The findings of the present study strengthen past evaluations of trends wherein melanoma incidence continued to increase up to 4–6% [22]. Difference in mortality rates and incidence trends caused by UV radiation across geographical regions may be explained by Lancaster’s “latitude gradient”, as countries closer in proximity to the equator tended to report a higher annual incidence of ASRs [40]. This may be less applicable for Asian countries near the equator, as a majority of the population are not fair-skinned and therefore are less at risk of melanoma, and rates have also reportedly been lower [21, 24]. The current study’s results mirror findings on older age groups where worldwide melanoma incidence and mortality in males and females aged 50 years and above reported significant increases as individuals above 65 years of age face a higher risk of melanoma [40, 41]. Mortality rates generally peak between ages 45–65 years, with both sexes aged 80 years and above displaying the highest increase in trend in some regions [42,43,44].

5 Conclusions

In summary, there has been a significant increasing trend in melanoma incidence for both sexes in most countries during the past decade, which may be related to the increasing prevalence of risk factors and improvements in disease detection.
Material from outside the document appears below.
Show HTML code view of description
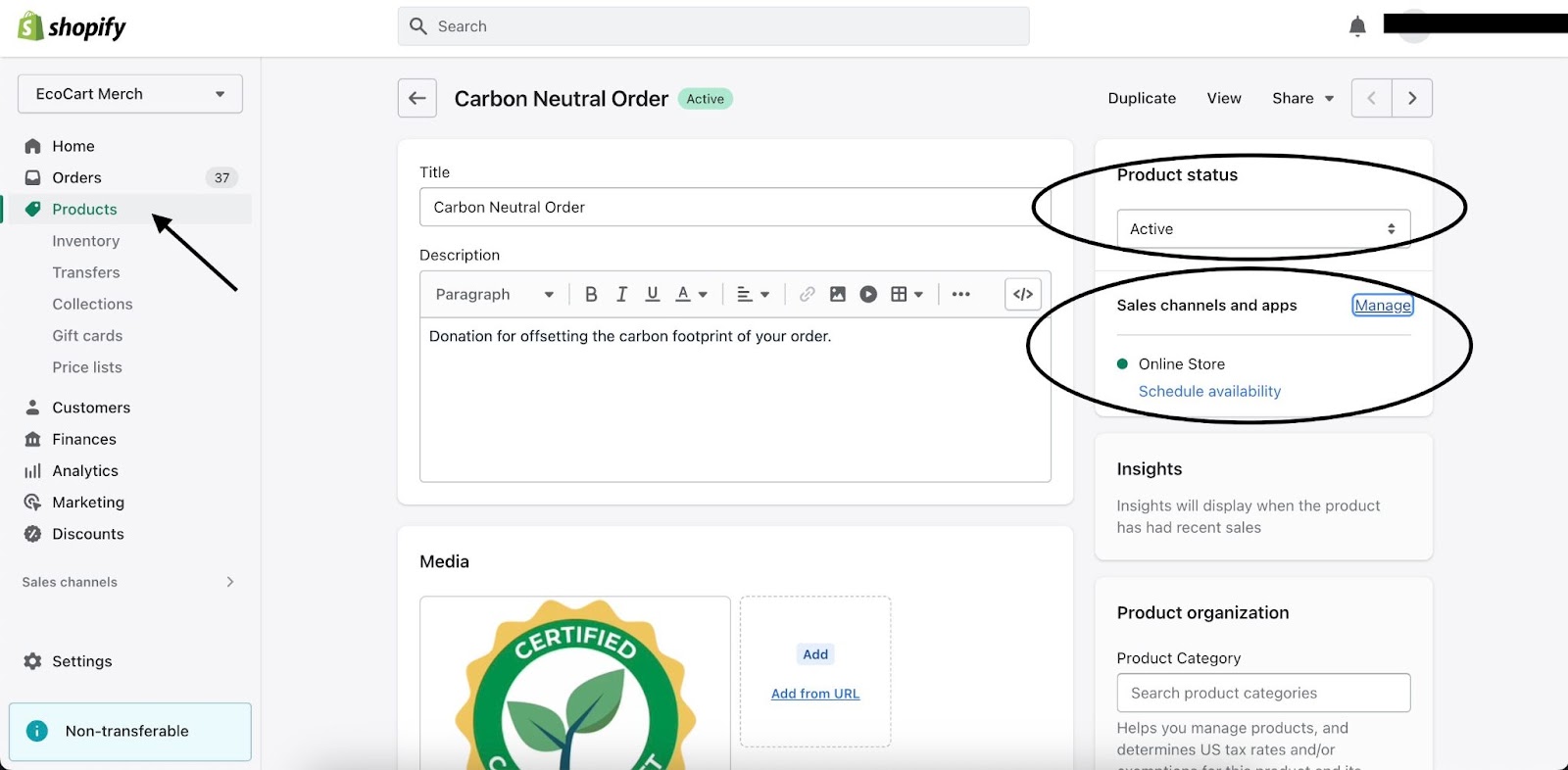1568x770 pixels. tap(1022, 294)
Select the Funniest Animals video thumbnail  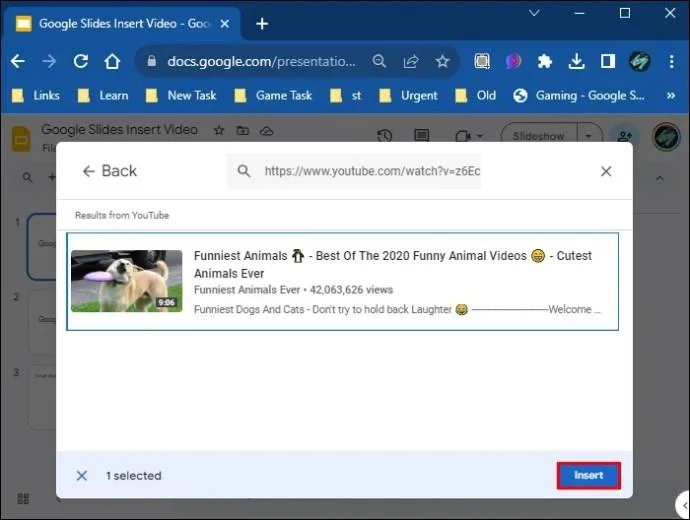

By contrast, there was a relatively stable or decreasing trend in mortality, possibly attributable to the improvement in early diagnosis and advanced treatments. Educational programmes regarding risk factors and intensive lifestyle modifications should be promoted, especially among men and younger individuals to ameliorate melanoma morbidity and mortality in different age cohorts. Further research could be conducted to investigate the causes behind these epidemiological trends and the prognosis of melanoma of skin by different subtypes.